Dementia Safety Precautions
“Mary” posted a question to an on-line caregiver-group that I want to share with all of you. Her mom has dementia:
“How do I keep my parent, who’s suffering from dementia, safe while I’m at work?” – Mary
Here are some suggestions from the Alzheimer’s Association brochure, “Staying Safe”:
- Be sure to have working fire extinguishers, smoke alarms and carbon monoxide detectors in the house. Test them regularly.
- If you are out of the home during the day, use appliances with an auto shut-off feature, such as coffee pots.
- Install a hidden gas valve or circuit breaker on the stove so your loved one can’t turn it on. You can also consider removing the knobs when you leave the house.
- Store grills, lawn mowers, power tools, knives, firearms and cleaning products in a secure (that means locked) place.
- Discard toxic plants and decorative fruit that may be mistaken for real food.
- Store medications, vitamins, and other dietary supplements in a locked cupboard. Remove sugar substitutes and seasonings from kitchen tables and counters.
- Supervise the use of tobacco and alcohol. Both may interact dangerously with your patient’s medications.
Dementia & Wandering
More than 60 percent of dementia patients will wander. The danger is that they can become lost and die before they’re found. The Alzheimer’s Association recommends the use of their MedicAlert-Alzheimer’s Association Safe Return program. There are other, similar programs available, which you can find on-line.
Even if your dementia patient is equipped with one of these tracking devices, prevention is still the best plan:
- Short term memory loss can cause anxiety and confusion in a place that’s large or contains lots of people, such as the market, a theater, a restaurant, a shopping mall or sports venue. That confusion can cause patients to wander off in search of something that will quiet their sense of panic.
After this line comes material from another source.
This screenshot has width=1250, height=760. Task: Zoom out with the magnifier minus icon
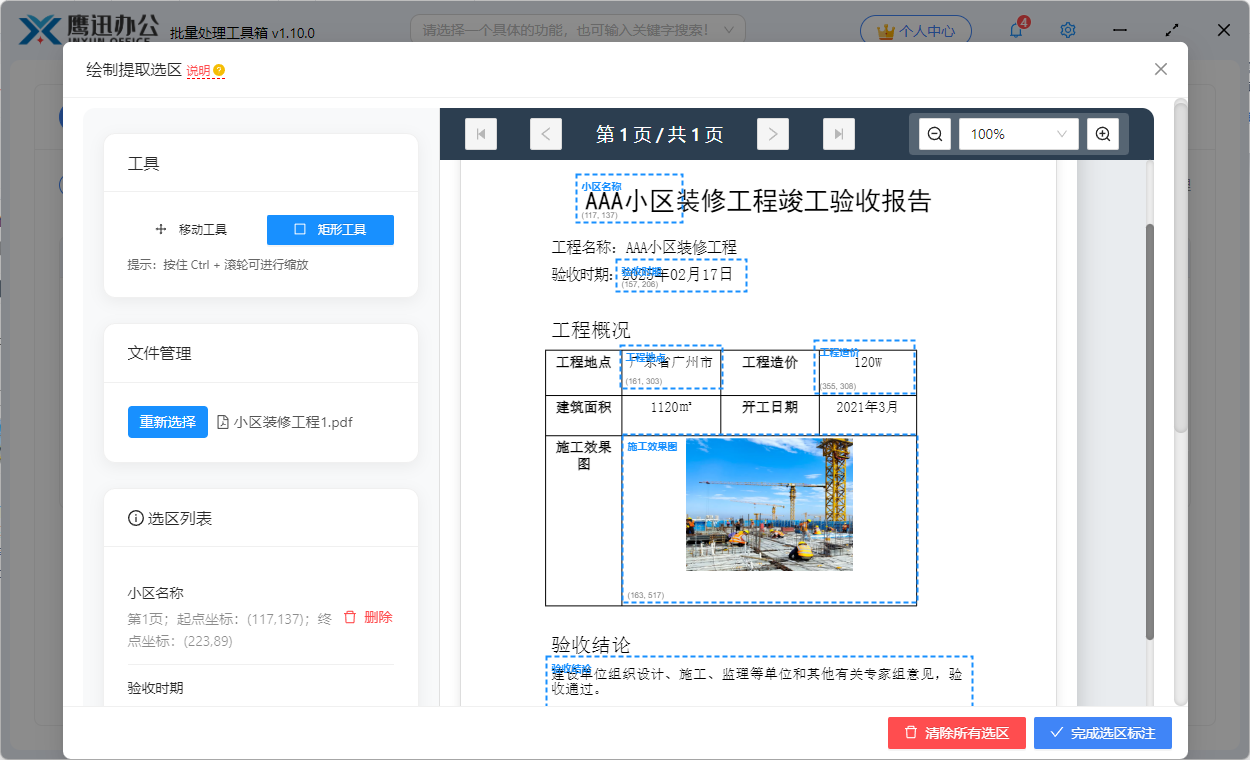(x=933, y=133)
The best strategy is to keep away from places that will induce this behavior.
- Be on alert for wandering if your loved one wants to “go to work” or “go home,” if he or she is restless or has a hard time locating familiar place in the home such as the bedroom or bathroom.
- Other ways to prevent wandering include placing deadbolt locks on exterior doors either high or low, and controlling access to the car keys.
One of the best things you can do when your patients are showing signs of anxiety which may lead to wandering is to give them plenty of assurance that you will not leave them alone. Try distracting them by giving them repetitive tasks, like folding laundry or helping prepare dinner.
Keeping your dementia patient safe is really a matter of being aware of their reactions and anticipating problems before they actually occur.